Closer to home, the companies have been active in helping broker the tax equity deals that have fueled wind and solar power plant construction, allowing financiers to offset tax liabilities on profits by investing in renewable energy and obtaining lucrative tax credits approved by Congress. Many subsequently launched their so-called "carbon advisory" services after EPA posted guidelines on emissions disclosure.

Waxman-Markey means bring help from Europe

But the cap-and-trade bill championed by Reps. Henry Waxman (D-Calif.) and Edward Markey (D-Mass.) has proved the real wake-up call. Representatives from all four firms now say they are scrambling to keep on top of developments in the United States and have begun relocating European staff to help build operations here. At the same time, they acknowledge a need to rely on folks already familiar with the ways of Washington, suggesting some emerging job opportunities here.

"We can bring in cap-and-trade emissions experts and say, 'OK, this is how it works here," said Babiak, who is now based in London. "We can bring that knowledge to bear, but it would be arrogant in the extreme to think that you can just parachute in teams from around the world."

Some of the methodologies used for carbon footprint calculations and emissions monitoring are common on both sides of the Atlantic, many point out. In Europe, for instance, many firms rely on guidelines spelled out in the Greenhouse Gas Protocol, a system developed for the U.S. voluntary carbon market by the World Resources Institute and the World Business Council for Sustainable Development. Others rely on the ISO 14000 series of carbon and environmental impact accounting standards developed by the International Organization for Standardization, which many U.S. firms are already familiar with.
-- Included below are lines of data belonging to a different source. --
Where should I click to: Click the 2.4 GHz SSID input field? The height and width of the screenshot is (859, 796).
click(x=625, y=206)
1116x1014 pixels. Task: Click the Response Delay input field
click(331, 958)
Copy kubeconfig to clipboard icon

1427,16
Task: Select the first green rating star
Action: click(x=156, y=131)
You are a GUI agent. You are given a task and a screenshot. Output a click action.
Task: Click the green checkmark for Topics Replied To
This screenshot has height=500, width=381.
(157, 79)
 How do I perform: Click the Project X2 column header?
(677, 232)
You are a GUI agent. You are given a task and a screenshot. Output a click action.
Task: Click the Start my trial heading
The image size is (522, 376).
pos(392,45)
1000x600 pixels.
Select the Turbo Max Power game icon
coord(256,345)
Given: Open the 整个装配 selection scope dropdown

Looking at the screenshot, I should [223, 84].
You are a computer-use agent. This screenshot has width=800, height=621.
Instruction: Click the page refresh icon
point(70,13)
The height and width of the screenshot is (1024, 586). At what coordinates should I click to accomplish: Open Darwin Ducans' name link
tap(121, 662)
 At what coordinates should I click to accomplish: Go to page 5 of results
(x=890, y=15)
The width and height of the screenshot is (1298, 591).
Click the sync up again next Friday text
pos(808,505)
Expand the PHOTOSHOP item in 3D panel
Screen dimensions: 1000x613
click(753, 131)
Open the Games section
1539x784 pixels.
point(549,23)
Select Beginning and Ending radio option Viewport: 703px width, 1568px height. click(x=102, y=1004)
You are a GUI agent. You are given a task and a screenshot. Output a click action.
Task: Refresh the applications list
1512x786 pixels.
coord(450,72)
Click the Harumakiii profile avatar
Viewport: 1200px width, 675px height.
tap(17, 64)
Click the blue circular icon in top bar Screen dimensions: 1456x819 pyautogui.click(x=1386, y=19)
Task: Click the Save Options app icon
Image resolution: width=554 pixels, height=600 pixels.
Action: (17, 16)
Many major U.S. corporations are also well schooled in Europe's often confusing carbon regulations, as they run substantial operations there, likely smoothing their transition to cap and trade in the United States. And as the climate change issue continues to evolve, at least through state and regional programs should a federal bill never pass, the world's largest consultancies speculate that carbon will eventually move from the exotic to just another boring fact of business life in America and elsewhere.

"The way that we see it is that it should be implemented, integrated into what we normally do," said Helle Bank Jorgensen, U.S. head of sustainability and climate change at PricewaterhouseCoopers. "At some point, we had no Internet and no systems like we have today, and today it's just a part of everything we do."